El don más codiciado del mundo

El silencio se desbarata ante el sonido lejano, pero perceptible, del primer cañonazo que parte del otro lado de la bahía y que marca el inicio de una hora: las nueve.

—Dime, Fefa, ¿qué ha ocurrido en las dos últimas noches?

—¿Qué quieres saber, mija? —responde dando una calada al cigarro, expulsando un humo nebuloso tras el que se oculta su rostro durante unos inquietantes segundos.

—Quiero saber qué son esos fuertes y secos ruidos que se producen en tu habitación.

—Niña —sacude la ceniza en el hule dibujando en él un pequeño agujero —, nunca he escuchado ruidos en mi habitación.

—No entiendo nada.

—No me sorprende, ni siquiera eres una iniciada.

—¿Iniciada en qué? Dijiste que tengo un DON.

—Lo dije, sí, pero quizá no quise decirlo.

—¿Puedes explicarte?

—Me ha dicho la Rosamunda que no me meta en eso, mija. Que es mejor para ti que no lo sepas —de nuevo una calada y una nube de humo expulsado esta vez hacia el rostro de Alma, provocándole un golpe de tos—. Que no te conviene saberlo, o podría acarrearte malas consecuencias.

—Rosamunda está muerta, ¿verdad, abuela?

—Sí, hija, totalmente muelta, pero la veo en sueños, e insiste en que me marche con ella.

—¿Eso qué quiere decir?

—Que pronto me llegará la hora.

¡¡¡PUM!!! Un nuevo cañonazo destroza el aire, a lo lejos, en el cielo.

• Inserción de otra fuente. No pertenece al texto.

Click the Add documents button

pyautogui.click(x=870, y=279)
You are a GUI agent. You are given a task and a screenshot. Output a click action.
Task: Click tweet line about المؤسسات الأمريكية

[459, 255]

La novia roja y el mal del Caribe

A mitad de camino hacia allí, en mitad del verdor de la selva, señalé a Paquita una columna de humo negro que destacaba sobre la nubosidad del cielo. En un determinado momento creo que también llamé la atención sobre ella al resto de pasajeros. “¿Sabéis de dónde sale ese fuego?”, eso o algo parecido pregunté, en voz alta, para que todos me oyeran. Como respuesta recibí miradas estrábicas, mandíbulas desencajadas, cabezas bajas y un silencio de plomo. Paquita y yo nos miramos confusas, aquella actitud no podía justificarse con el miedo al huracán, puesto que la evacuación se estaba realizando con previsión. Si Henri tocaba tierra encontraría una isla desierta.

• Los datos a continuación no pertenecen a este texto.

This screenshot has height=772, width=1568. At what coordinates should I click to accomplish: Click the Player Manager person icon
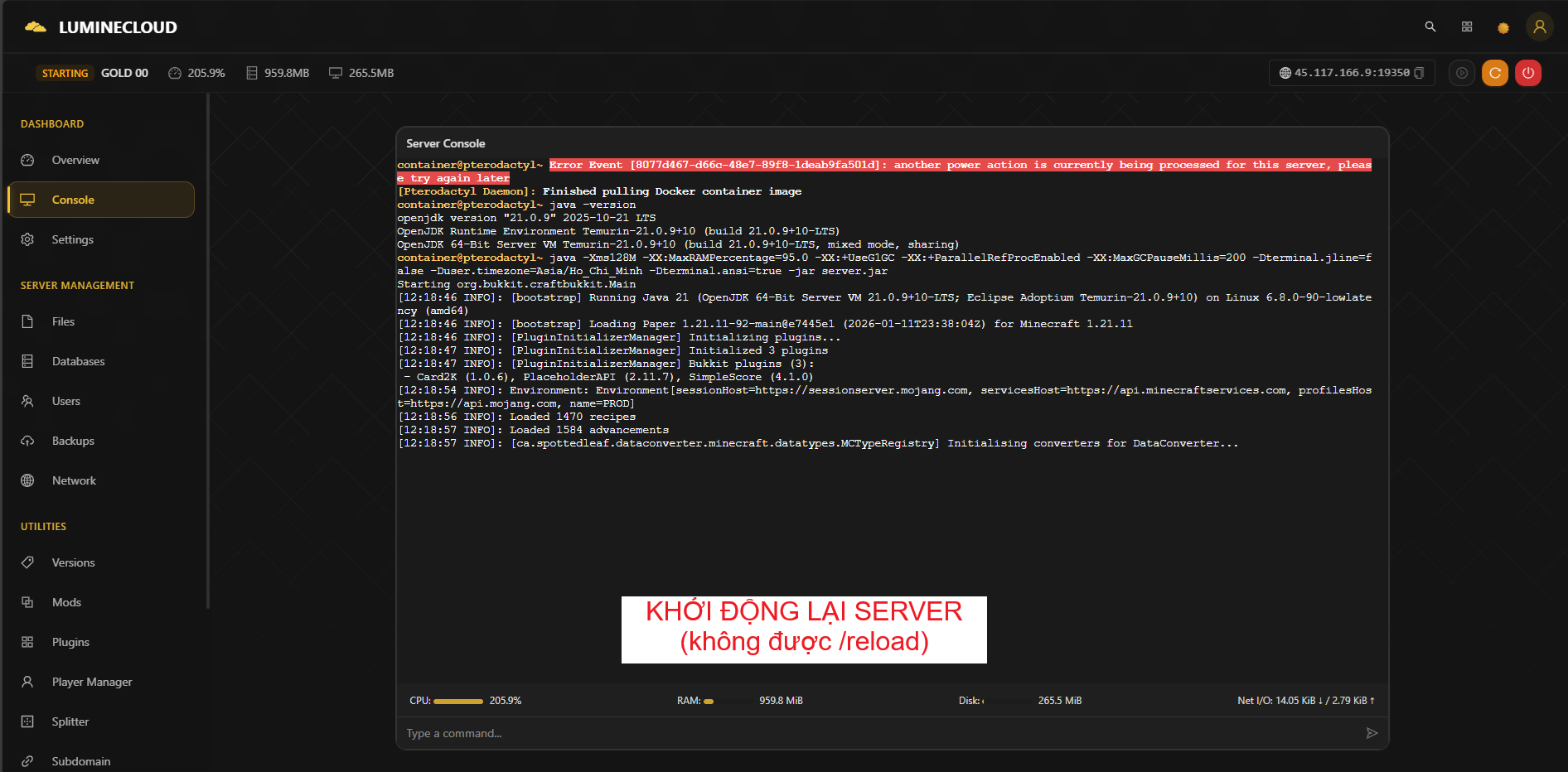(27, 682)
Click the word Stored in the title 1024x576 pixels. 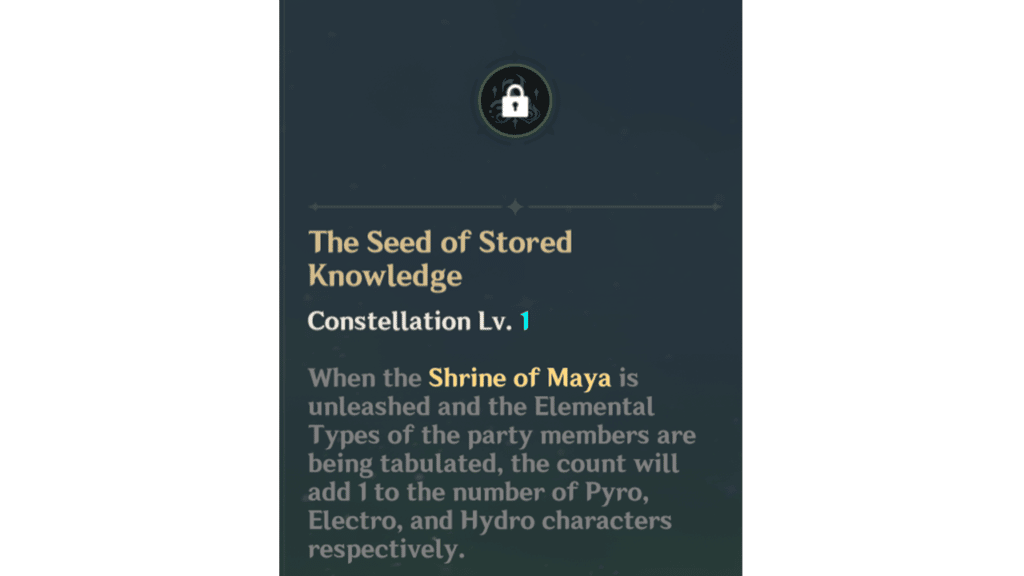[x=525, y=242]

El infierno respira dos veces

La mano rugosa de Fatimetu encendió el candil apagado. La luz que surgió de pronto iluminó la mitad izquierda del rostro de la mujer exacerbando la fealdad de su cicatriz.

—Se los han llevado, niña —dijo Fatimetu clavando sus ojos de vieja en Livia, que se estremeció de terror al descubrir que su ojo estaba hueco—. A la Cárcel Negra.

—¿La Cárcel Negra?

—La cárcel de El Aaiún, Livia —le aclaró Daniel—. ¿No has oído a tu mentor hablar de ella?

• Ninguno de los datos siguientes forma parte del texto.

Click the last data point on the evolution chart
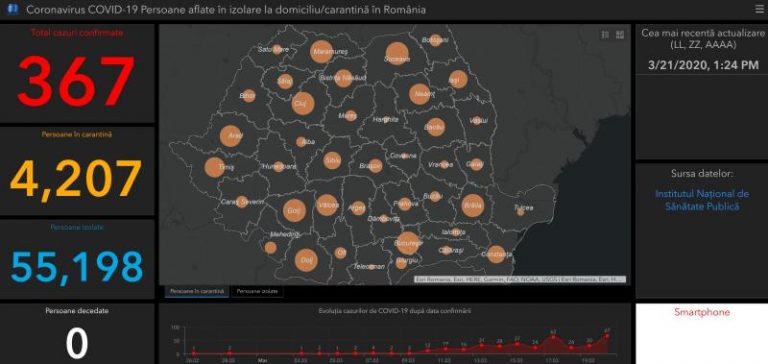 607,336
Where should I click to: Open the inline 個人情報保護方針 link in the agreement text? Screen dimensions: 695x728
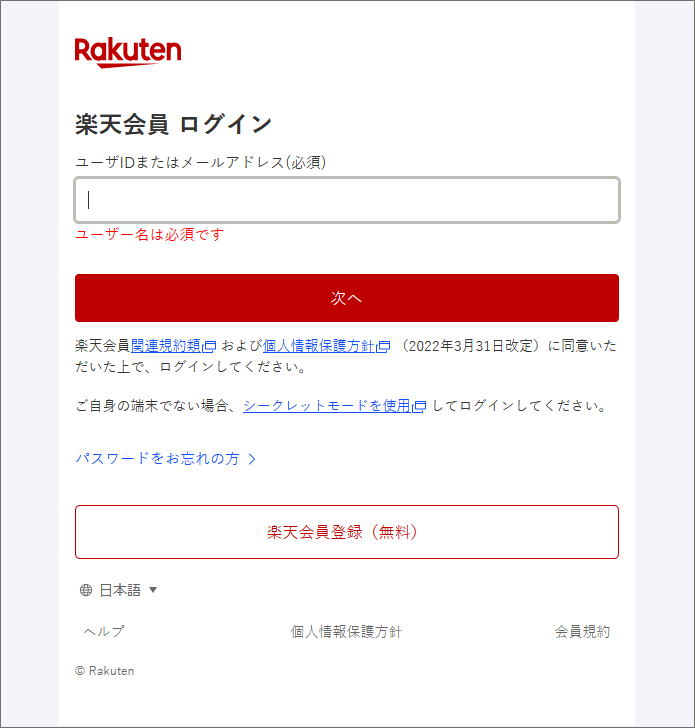click(x=319, y=346)
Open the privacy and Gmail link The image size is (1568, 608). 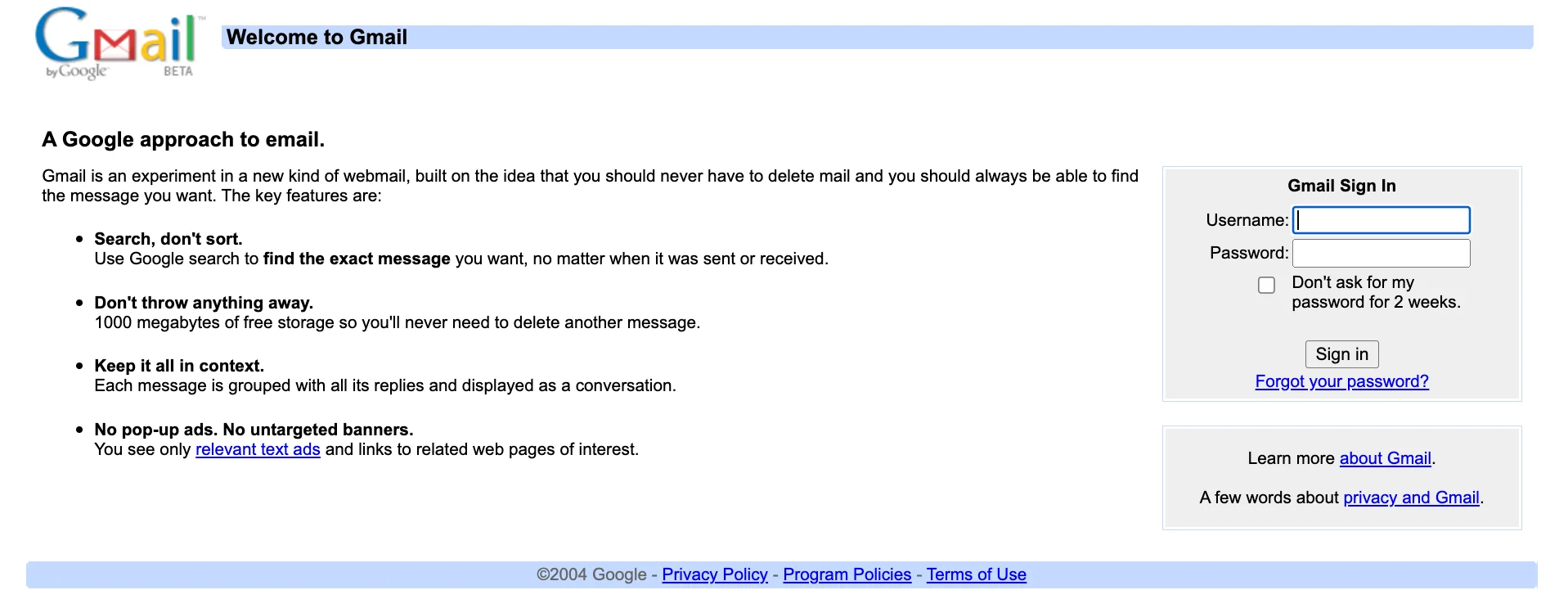point(1411,498)
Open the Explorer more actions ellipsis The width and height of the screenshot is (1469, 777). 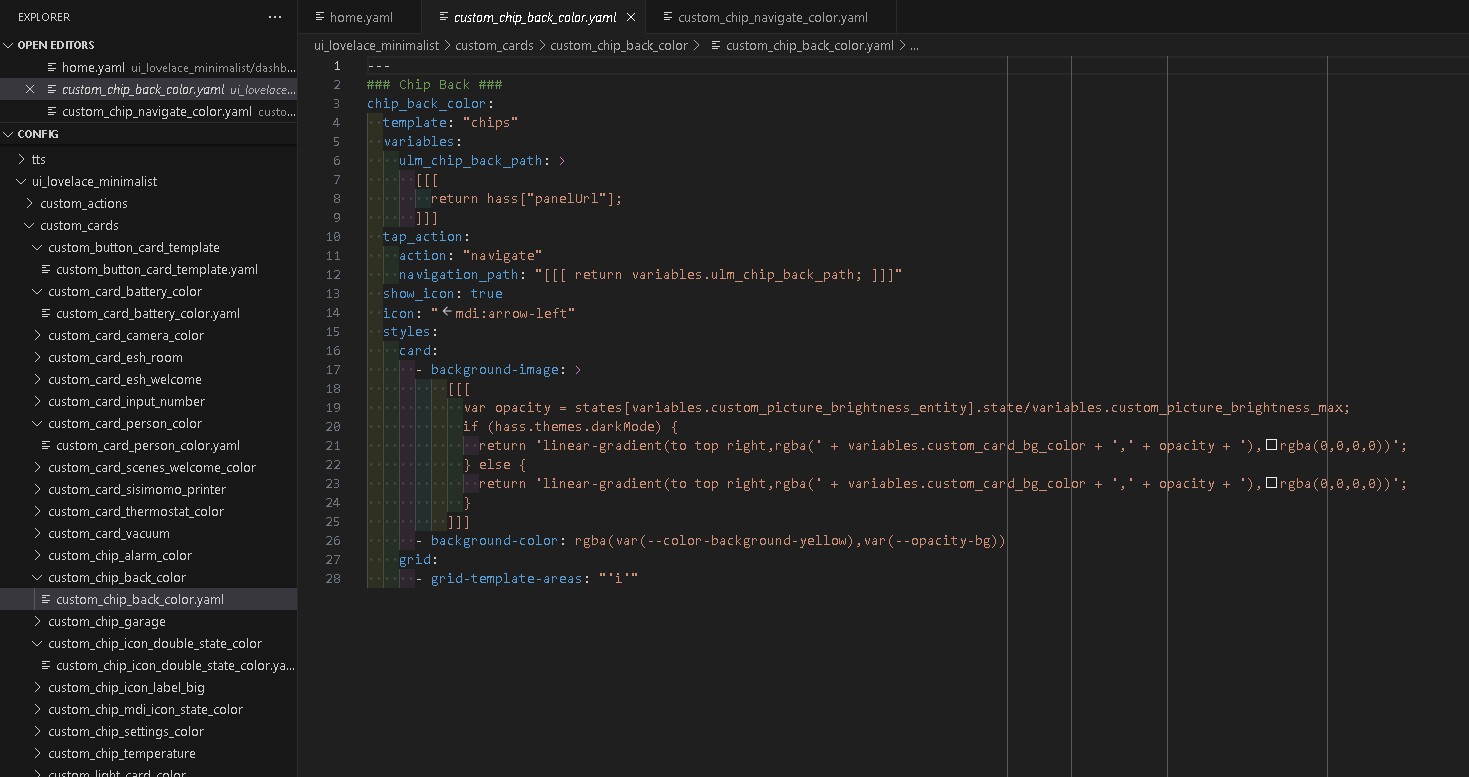pyautogui.click(x=275, y=17)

—Claro, en más de una ocasión ha defendido a alguno de sus presos, pero no recuerdo haberle escuchado esa denominación de “cárcel negra”. La verdad es que, en general, no le gusta hablarme de lo que sucede en las cárceles. Se muestra muy protector conmigo.

—Eso es… —continuó Fatimetu —para no asustarte. Porque los que entran allí ya no vuelven, y si lo hacen vienen transformados…


Ojalá me ames

—Soledad, ¿me oyes?

—Sí, sí… Perdona, Norma, es que me he distraído. Acabo de ver una luz encendida en el viejo edificio.